> **PROBLEM**:
Each record is to be printed again exactly, though not its pictures.

..........

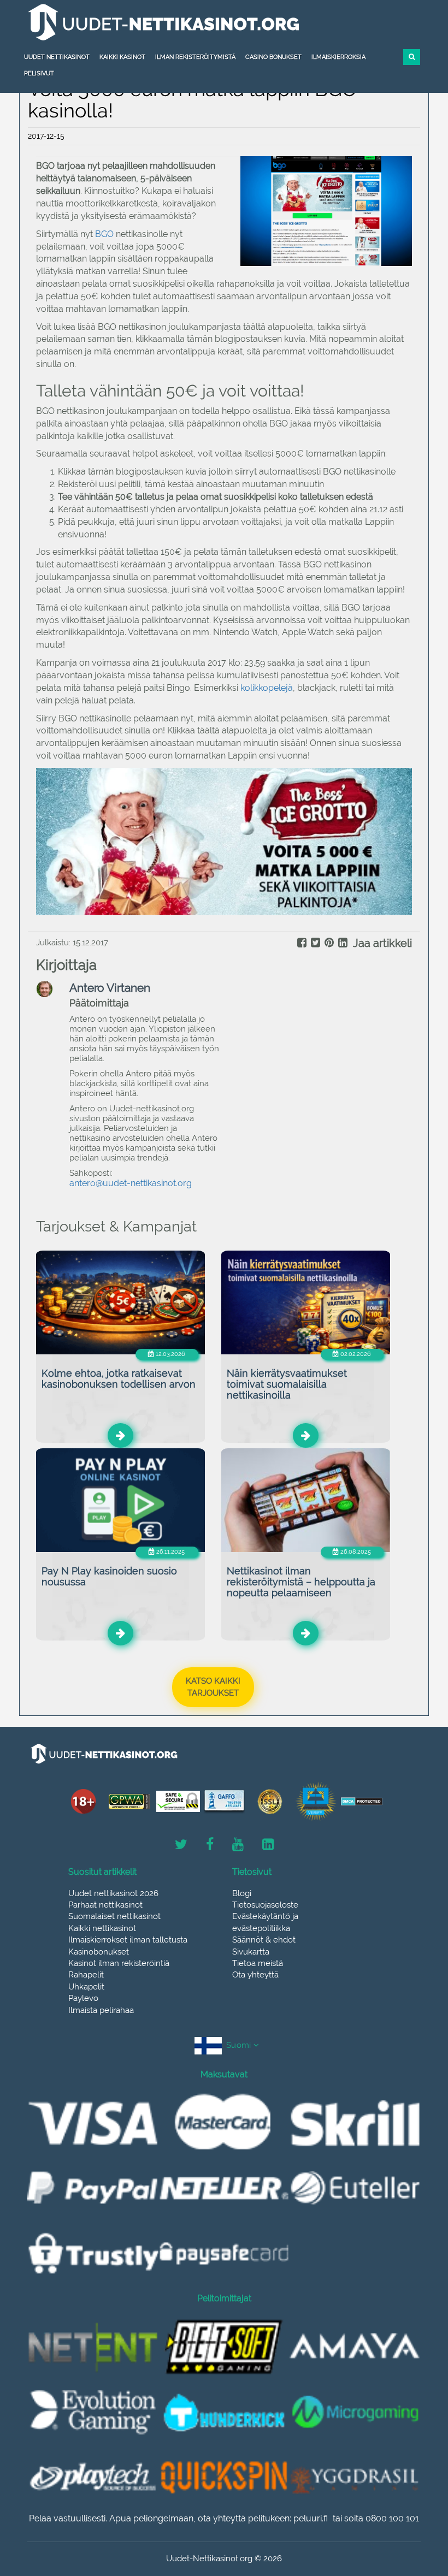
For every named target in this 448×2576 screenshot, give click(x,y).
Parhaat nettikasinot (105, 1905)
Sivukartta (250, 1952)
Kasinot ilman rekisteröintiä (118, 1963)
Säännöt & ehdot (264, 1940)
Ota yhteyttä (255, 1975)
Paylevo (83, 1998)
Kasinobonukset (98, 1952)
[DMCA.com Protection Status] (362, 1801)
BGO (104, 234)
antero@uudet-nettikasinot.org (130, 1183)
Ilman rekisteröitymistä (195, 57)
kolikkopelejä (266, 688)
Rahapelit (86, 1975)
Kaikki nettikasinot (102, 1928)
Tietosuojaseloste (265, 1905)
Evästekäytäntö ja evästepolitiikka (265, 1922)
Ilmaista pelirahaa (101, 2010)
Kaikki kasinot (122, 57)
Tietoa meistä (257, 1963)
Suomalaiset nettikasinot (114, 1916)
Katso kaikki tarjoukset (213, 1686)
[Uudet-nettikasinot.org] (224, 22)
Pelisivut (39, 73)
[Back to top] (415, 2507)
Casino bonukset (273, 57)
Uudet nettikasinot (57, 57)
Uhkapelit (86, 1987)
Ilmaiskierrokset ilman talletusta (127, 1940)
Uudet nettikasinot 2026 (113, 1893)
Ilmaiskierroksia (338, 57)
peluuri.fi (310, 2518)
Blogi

..........

> **RESPONSE**:
For every named target in this 448×2576 screenshot, give click(x,y).
Parhaat nettikasinot (105, 1905)
Sivukartta (250, 1952)
Kasinot ilman rekisteröintiä (118, 1963)
Säännöt & ehdot (264, 1940)
Ota yhteyttä (255, 1975)
Paylevo (83, 1998)
Kasinobonukset (98, 1952)
[DMCA.com Protection Status] (362, 1801)
BGO (104, 234)
antero@uudet-nettikasinot.org (130, 1183)
Ilman rekisteröitymistä (195, 57)
kolikkopelejä (266, 688)
Rahapelit (86, 1975)
Kaikki nettikasinot (102, 1928)
Tietosuojaseloste (265, 1905)
Evästekäytäntö ja evästepolitiikka (265, 1922)
Ilmaista pelirahaa (101, 2010)
Kaikki kasinot (122, 57)
Tietoa meistä (257, 1963)
Suomalaiset nettikasinot (114, 1916)
Katso kaikki tarjoukset (213, 1686)
[Uudet-nettikasinot.org] (224, 22)
Pelisivut (39, 73)
[Back to top] (415, 2507)
Casino bonukset (273, 57)
Uudet nettikasinot (57, 57)
Uhkapelit (86, 1987)
Ilmaiskierrokset ilman talletusta (127, 1940)
Uudet nettikasinot 2026 (113, 1893)
Ilmaiskierroksia (338, 57)
peluuri.fi (310, 2518)
Blogi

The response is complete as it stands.